# Extrait fourni
<<<<

Leur troisième frère, encore plus jeune, a aussi souhaité nous rejoindre. Il est arrivé en même temps qu’une promotion de nouveaux employés. Mais il n’a clairement pas été traité comme les autres, n’a pas suivi le même onboarding, se permettait de critiquer les décisions et les stratégies sans même prendre le temps de s’intégrer. Il faut aussi savoir qu’ils vivaient tous les trois ensemble. Résultat, beaucoup de discussions et décisions avaient lieu hors des bureaux, sans le reste des employés. C’était très frustrant pour tout le monde, on avait l’impression de moins compter alors qu’on bossait tout autant. Finalement le dernier des trois frères a quitté la boîte au bout de quelques semaines seulement, en raison de disputes trop fréquentes et d’un stress permanent imposé par ses frères, au bureau comme à la maison.
J’ai quitté cette entreprise après plusieurs années et il m’a fallu beaucoup de temps pour me remettre de l’ambiance toxique qui y régnait. J’ai même dû entamer une psychothérapie. Je ne pense pas que toutes les entreprises familiales soient gérées de cette façon, mais selon moi c’est important de s’assurer que les gérants mettent en place des barrières pro-perso très fermes pour éviter de se retrouver au milieu de leurs drames personnels ou d’être moins considérés qu’un membre de leur famille.

>>>>

# Données fournies
<<<<

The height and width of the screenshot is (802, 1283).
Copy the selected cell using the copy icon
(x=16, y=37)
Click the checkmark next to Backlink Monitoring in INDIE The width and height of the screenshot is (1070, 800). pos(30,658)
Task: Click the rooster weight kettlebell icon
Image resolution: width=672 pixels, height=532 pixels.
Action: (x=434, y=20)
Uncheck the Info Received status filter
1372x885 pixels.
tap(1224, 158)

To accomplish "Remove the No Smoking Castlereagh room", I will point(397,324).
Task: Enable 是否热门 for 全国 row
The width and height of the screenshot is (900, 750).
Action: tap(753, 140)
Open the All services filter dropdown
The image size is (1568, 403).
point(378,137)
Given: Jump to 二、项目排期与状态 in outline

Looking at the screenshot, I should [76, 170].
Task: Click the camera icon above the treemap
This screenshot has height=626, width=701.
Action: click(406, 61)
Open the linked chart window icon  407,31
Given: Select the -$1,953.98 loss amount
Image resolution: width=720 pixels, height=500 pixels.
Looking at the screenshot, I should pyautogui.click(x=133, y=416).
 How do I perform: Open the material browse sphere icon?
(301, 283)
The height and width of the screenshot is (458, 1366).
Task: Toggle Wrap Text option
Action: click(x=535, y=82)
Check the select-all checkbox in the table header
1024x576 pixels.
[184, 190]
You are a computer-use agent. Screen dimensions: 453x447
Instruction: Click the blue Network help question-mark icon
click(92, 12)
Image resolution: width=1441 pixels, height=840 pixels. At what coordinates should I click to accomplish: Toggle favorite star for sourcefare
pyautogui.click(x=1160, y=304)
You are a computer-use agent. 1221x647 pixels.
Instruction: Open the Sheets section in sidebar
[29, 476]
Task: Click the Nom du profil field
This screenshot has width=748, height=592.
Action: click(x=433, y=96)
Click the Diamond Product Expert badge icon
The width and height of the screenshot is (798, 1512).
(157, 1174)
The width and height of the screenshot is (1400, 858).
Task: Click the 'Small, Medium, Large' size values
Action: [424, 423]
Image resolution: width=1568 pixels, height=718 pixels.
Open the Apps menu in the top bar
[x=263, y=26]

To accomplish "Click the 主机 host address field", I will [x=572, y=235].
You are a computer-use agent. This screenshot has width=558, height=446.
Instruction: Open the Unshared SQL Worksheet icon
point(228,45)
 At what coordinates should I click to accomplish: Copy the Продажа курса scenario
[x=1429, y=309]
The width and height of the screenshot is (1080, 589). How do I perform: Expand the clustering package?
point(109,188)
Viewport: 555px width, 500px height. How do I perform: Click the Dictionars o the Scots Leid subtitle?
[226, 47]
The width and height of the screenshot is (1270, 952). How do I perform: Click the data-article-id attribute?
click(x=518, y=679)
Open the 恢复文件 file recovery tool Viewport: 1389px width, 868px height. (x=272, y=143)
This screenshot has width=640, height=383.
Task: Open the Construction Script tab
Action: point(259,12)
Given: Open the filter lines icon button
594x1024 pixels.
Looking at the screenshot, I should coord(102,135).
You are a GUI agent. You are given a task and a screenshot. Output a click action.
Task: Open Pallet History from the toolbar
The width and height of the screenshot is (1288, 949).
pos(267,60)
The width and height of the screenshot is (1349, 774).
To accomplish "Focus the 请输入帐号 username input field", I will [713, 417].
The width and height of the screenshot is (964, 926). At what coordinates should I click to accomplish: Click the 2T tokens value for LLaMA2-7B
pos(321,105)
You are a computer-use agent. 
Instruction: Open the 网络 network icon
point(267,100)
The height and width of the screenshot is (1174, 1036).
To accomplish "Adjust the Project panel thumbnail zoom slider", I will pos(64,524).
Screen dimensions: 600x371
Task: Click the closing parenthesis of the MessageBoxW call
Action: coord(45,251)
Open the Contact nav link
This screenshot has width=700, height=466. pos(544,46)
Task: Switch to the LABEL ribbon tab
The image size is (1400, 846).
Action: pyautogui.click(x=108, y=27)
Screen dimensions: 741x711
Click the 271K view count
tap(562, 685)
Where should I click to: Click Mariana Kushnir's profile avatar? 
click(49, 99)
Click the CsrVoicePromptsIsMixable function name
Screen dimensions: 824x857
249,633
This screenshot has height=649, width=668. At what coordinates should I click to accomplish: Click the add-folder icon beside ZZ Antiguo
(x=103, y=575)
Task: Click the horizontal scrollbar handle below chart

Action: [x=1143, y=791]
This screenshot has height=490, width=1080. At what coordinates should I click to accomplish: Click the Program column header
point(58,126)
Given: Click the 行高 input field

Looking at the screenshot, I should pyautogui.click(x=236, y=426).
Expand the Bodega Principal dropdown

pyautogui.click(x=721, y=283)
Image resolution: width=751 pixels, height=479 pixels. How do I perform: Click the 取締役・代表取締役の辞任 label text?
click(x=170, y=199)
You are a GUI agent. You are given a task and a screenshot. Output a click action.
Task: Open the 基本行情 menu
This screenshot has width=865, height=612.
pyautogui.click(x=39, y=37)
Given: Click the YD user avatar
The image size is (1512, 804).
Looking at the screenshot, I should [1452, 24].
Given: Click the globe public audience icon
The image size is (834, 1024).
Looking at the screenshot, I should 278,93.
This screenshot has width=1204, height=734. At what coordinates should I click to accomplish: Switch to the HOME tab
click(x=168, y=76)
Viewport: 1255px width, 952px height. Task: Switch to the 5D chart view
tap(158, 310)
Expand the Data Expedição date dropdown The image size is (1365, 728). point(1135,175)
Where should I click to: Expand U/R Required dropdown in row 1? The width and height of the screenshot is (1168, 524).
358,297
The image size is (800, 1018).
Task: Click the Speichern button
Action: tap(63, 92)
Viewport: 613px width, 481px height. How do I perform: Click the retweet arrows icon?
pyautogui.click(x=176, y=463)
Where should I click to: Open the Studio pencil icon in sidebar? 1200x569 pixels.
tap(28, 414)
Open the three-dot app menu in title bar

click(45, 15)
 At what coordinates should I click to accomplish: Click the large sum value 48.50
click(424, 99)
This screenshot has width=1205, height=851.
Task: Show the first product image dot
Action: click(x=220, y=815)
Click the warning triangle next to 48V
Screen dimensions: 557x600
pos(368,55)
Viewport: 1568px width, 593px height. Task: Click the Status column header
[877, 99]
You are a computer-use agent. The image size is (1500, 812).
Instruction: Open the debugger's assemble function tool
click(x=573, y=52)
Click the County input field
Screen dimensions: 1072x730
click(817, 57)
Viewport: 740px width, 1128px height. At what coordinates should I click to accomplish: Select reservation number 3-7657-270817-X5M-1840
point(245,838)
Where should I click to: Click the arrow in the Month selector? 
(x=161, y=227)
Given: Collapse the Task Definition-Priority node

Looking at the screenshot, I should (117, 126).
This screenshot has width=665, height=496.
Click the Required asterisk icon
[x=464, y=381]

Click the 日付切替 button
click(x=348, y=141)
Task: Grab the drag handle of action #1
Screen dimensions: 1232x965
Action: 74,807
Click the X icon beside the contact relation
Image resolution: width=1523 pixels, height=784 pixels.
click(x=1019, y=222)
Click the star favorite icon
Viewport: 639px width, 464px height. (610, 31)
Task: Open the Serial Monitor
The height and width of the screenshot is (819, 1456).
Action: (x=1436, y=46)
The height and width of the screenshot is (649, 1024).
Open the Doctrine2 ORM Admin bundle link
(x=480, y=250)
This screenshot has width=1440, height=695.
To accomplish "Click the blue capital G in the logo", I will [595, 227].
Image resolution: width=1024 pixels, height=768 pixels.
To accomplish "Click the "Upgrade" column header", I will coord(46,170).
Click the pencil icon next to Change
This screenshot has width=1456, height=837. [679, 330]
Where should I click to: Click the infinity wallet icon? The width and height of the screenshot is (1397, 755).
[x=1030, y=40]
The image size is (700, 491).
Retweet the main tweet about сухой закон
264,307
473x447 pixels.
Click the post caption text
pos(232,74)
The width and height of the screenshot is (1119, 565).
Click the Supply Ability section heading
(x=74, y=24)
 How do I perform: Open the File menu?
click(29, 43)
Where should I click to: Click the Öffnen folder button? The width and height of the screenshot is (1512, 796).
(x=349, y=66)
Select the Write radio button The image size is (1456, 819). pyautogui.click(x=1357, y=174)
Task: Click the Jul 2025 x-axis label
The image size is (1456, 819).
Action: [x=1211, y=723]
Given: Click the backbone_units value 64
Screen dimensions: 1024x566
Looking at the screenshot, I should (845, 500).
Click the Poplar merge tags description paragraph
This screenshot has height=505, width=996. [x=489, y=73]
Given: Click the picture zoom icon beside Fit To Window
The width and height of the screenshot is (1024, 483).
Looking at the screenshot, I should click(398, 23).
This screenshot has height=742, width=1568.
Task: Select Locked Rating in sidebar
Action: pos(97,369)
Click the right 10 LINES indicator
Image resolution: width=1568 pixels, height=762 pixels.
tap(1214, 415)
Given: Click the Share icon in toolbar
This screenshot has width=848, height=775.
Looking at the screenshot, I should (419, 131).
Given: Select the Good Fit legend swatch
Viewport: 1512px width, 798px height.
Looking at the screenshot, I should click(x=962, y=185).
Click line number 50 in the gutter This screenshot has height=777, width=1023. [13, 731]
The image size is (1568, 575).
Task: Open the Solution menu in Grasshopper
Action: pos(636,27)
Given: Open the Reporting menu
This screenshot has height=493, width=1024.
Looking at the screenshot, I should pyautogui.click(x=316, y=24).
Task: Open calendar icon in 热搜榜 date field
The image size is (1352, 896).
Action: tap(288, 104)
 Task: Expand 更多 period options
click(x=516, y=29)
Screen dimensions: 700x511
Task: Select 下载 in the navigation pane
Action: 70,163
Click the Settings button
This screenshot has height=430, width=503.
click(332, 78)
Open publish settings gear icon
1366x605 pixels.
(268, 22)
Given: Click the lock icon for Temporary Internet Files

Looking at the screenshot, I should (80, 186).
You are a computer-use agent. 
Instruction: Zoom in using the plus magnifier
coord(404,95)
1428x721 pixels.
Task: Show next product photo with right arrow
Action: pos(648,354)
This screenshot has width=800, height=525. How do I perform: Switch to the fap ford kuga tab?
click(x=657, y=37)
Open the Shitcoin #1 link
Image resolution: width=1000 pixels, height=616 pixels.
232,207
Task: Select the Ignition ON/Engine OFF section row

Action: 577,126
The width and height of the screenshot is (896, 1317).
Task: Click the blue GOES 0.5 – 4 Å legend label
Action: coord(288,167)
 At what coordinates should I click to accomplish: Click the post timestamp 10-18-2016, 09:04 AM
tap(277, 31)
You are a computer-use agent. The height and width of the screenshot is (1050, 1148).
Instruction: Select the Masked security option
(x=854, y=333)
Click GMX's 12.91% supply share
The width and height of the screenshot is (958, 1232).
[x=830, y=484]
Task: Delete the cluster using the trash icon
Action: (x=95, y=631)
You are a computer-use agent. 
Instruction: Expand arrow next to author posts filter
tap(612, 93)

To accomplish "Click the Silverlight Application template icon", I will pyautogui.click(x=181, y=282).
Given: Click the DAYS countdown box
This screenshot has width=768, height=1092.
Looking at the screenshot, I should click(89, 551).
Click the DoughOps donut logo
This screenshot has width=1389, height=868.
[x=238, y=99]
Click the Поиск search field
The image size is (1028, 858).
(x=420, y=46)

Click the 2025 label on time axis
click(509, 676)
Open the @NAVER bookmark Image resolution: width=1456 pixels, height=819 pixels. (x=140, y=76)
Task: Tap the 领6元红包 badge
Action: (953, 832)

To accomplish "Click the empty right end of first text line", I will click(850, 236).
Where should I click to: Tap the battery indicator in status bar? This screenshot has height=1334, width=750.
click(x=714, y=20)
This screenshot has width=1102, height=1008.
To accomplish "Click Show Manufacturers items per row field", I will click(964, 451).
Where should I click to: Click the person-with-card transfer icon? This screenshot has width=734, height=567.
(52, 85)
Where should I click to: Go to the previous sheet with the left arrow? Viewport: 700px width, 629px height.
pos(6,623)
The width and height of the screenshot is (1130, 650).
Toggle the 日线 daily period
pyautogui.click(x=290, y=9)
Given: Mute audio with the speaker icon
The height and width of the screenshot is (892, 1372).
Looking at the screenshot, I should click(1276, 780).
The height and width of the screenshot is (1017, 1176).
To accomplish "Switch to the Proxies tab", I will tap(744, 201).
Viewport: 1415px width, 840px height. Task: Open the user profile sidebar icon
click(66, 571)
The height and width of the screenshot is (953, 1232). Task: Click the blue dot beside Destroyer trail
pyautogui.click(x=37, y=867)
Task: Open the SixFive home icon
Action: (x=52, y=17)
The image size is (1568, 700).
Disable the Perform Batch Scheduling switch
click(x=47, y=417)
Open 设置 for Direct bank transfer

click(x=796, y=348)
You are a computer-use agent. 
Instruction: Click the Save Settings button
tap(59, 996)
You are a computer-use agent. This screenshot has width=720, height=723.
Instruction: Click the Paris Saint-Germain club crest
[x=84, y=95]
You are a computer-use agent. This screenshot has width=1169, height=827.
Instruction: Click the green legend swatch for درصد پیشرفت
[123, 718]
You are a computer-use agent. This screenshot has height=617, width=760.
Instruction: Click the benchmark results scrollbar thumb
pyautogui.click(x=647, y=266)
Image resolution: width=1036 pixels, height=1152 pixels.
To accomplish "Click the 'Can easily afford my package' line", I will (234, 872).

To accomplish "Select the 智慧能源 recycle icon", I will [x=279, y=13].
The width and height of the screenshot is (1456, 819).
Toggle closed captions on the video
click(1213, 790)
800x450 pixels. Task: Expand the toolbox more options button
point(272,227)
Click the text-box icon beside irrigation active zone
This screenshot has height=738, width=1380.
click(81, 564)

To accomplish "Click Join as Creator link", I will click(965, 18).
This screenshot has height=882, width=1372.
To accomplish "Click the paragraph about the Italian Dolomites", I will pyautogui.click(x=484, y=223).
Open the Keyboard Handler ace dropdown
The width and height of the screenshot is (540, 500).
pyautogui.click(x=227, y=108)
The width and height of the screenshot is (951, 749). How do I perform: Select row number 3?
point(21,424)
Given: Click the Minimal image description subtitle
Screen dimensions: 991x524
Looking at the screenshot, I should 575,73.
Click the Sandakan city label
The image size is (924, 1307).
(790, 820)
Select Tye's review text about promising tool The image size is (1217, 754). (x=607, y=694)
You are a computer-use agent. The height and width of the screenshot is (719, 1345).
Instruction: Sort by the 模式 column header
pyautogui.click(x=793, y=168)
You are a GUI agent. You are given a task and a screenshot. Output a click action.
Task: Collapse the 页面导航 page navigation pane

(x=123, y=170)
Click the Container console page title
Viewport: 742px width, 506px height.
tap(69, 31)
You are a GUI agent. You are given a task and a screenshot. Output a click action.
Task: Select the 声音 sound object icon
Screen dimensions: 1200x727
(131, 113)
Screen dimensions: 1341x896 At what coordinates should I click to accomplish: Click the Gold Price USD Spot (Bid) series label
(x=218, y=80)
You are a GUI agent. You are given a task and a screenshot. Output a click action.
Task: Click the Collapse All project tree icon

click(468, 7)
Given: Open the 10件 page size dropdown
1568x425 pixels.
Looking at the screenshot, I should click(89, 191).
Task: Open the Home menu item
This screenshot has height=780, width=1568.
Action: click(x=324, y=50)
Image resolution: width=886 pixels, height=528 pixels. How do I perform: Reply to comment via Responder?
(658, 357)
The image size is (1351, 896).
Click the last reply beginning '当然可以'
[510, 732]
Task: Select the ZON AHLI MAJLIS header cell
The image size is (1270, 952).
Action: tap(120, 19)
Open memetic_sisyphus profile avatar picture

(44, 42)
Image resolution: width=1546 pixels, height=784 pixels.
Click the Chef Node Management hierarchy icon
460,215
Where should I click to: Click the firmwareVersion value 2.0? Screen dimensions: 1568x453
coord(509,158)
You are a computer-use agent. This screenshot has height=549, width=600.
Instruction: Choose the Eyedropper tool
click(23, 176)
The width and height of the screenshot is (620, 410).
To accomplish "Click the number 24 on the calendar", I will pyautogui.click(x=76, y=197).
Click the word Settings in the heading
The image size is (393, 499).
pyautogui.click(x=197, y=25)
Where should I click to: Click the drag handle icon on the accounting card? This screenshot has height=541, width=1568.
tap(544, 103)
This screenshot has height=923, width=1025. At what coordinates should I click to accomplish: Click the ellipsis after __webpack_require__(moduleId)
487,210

>>>>

Selon l'extrait fourni, au bout de combien de temps le plus jeune des trois frères a-t-il quitté l'entreprise ?

Au bout de quelques semaines seulement.